===== Textauszug =====

Zum 1.7.2019 nahm der SFB 1391 „Andere Ästhetik“ (Sprecherin: Prof. Dr. Annette Gerok-Reiter) an der Universität Tübingen seine Arbeit auf mit dem Teilprojekt A04 „Bade- und Kurmusik in der Frühen Neuzeit“ am Musikwissenschaftlichen Institut.
Drittmittelförderung: Deutsche Forschungsgemeinschaft (DFG)
Projektbeschreibung
Ästhetische Fragen erleben eine überraschende Konjunktur. In den öffentlichen Debatten treten dabei häufig die konkreten ästhetischen Praktiken und Manifestationen oder Fragen nach der Funktion der Künste in sozialer wie anthropologischer Hinsicht hinter die autonomieästhetischen Positionen des 18. und beginnenden 19. Jahrhunderts zurück. Der Tübinger SFB setzt bei der Aktualität der Vormoderne an. Im Mittelpunkt steht das Modell einer Ästhetik, die die Relation zwischen der Eigenlogik der Künste (autologische Dimension) und ihrer sozialen Praxis (heterologische Dimension) ins Zentrum stellt. Von hier aus lässt sich der Beitrag vormoderner ästhetischer Akte und Artefakte für die Ästhetikforschung neu bewerten.

===== Extrahierte Datensätze =====

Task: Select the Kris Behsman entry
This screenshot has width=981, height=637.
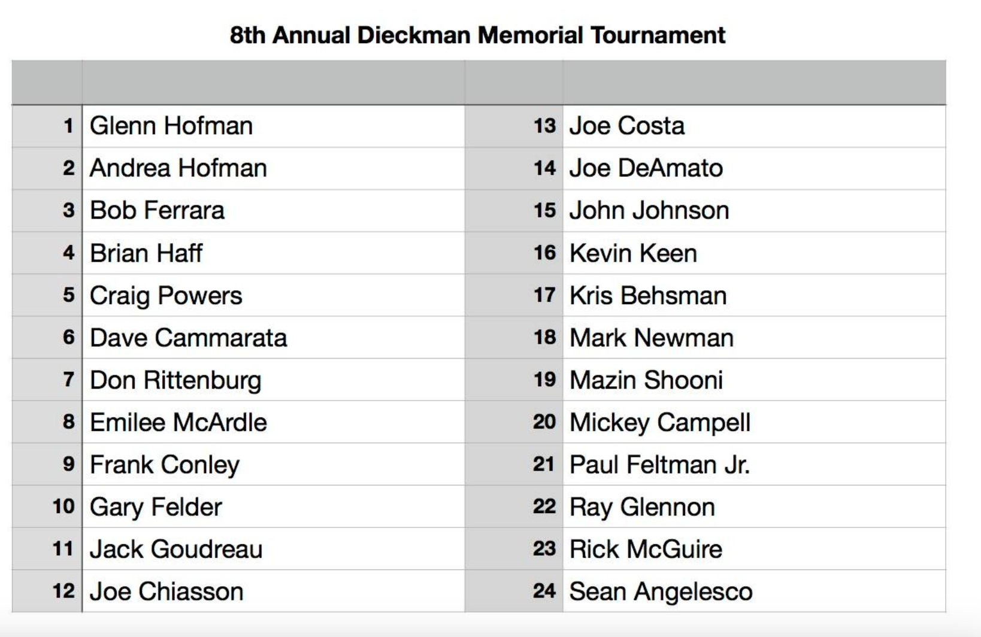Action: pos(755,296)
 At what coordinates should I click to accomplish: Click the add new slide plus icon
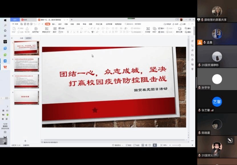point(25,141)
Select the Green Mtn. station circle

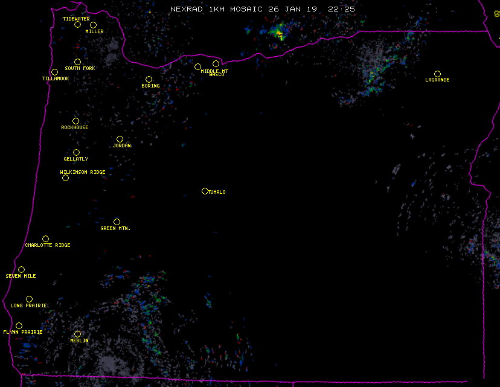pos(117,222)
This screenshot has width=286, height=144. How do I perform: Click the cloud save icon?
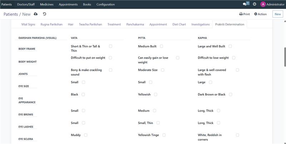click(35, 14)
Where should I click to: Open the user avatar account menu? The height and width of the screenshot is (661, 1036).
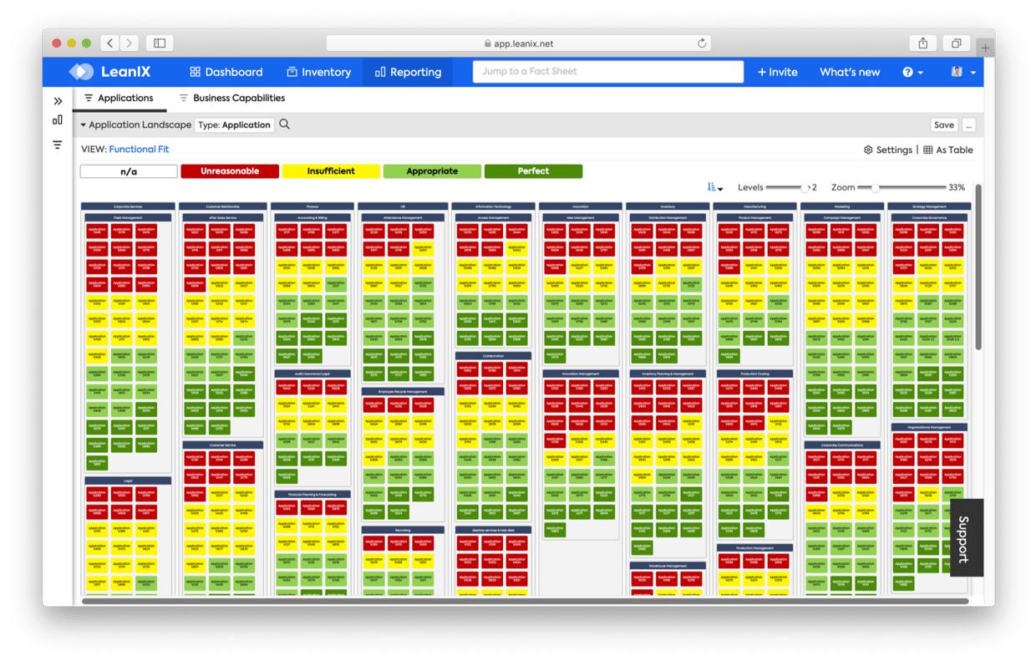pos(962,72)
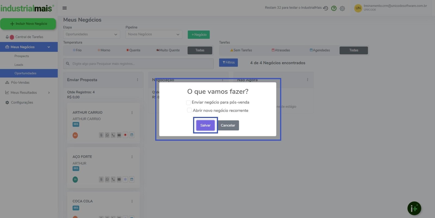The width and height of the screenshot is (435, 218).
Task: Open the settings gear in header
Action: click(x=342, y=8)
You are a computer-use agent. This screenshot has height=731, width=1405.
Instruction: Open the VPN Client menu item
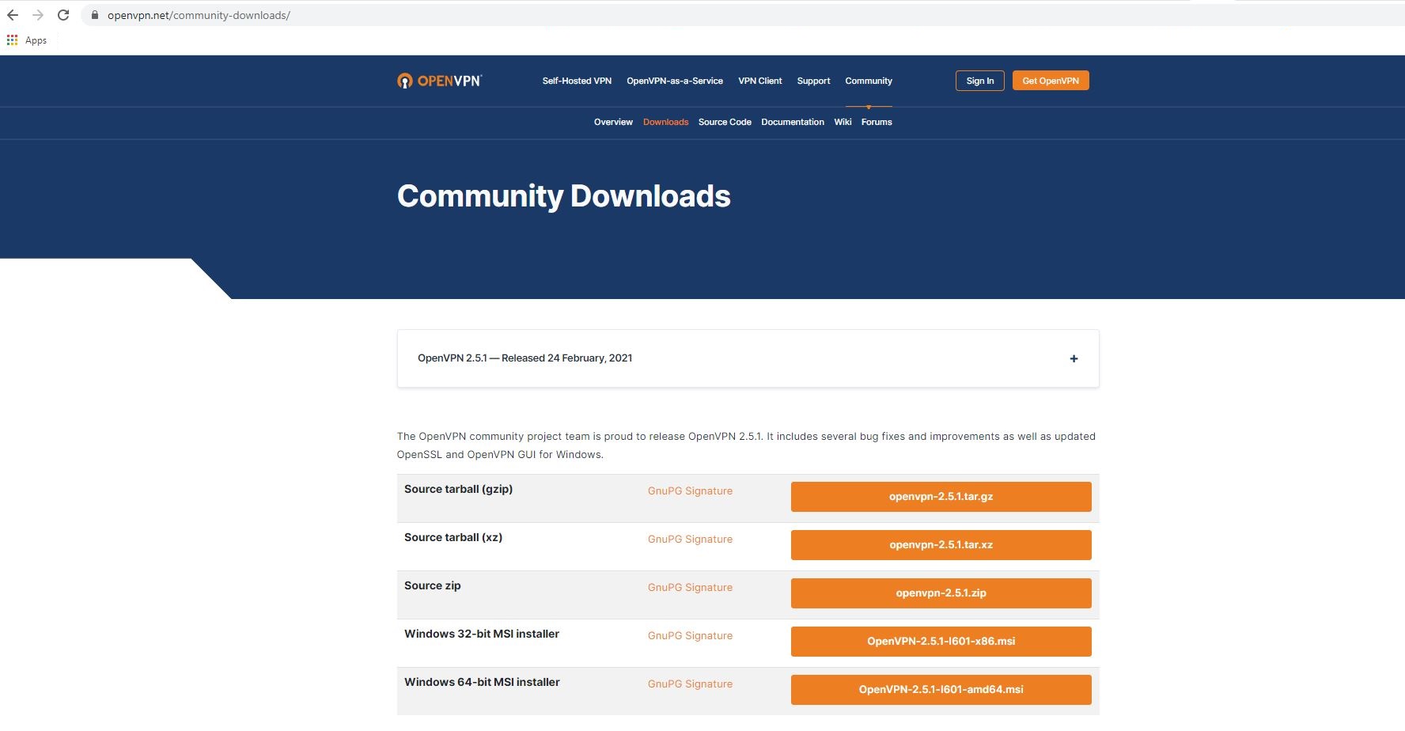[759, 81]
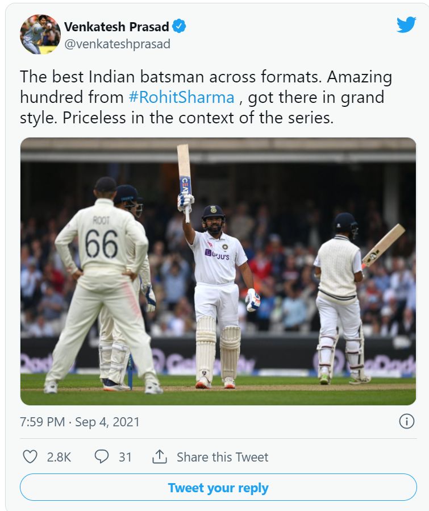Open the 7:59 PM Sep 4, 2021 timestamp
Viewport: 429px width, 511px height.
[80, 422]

=====

Arbeitsanweisungen:
A – Ersetzen Sie im Text zum SFB „Andere Ästhetik“ den Ausdruck „Frühen Neuzeit“ durch „Renaissance“, und geben Sie dabei alles von „Zum 1.7.2019 nahm“ bis hinunter zu „am Musikwissenschaftlichen Institut.“ wieder.
B – Führen Sie den Text zum SFB „Andere Ästhetik“ im Anschluss an seinen letzten Satz weiter.
Die Einträge sind hierfür ohne Bedeutung.

Lösungen:
A –
Zum 1.7.2019 nahm der SFB 1391 „Andere Ästhetik“ (Sprecherin: Prof. Dr. Annette Gerok-Reiter) an der Universität Tübingen seine Arbeit auf mit dem Teilprojekt A04 „Bade- und Kurmusik in der Renaissance“ am Musikwissenschaftlichen Institut.

B –
Das Teilprojekt A04 untersucht balneomusikalische Kommunikations- und Interaktionsräume der Frühen Neuzeit, wie sie sich in Text-, Bild- und Notenquellen spiegeln. Musik im Badekontext wird gemacht und gehört, geachtet und geächtet. Ihr Einsatz zwischen angewandter Diätetik, künstlerischer Praxis, sozialer Kommunikation und theoretischer Reflektion reicht von Belustigung (Musik als Unterhaltung) über Therapeutikum (musica aegrotos sanat) bis zum Seelenheil (geistliche Badelieder) oder zu Vanitas-Assoziationen (z. B. über Narrenmusiker). Das Projekt untersucht Quellen und Dokumente des 14. bis frühen 18. Jahrhunderts, die Aufschluss über Formen, Gattungen und institutionelle Ausprägungen von Bade- und Kurmusik im dynamischen Zusammenspiel von curare und delectare, narratio und moralisatio geben.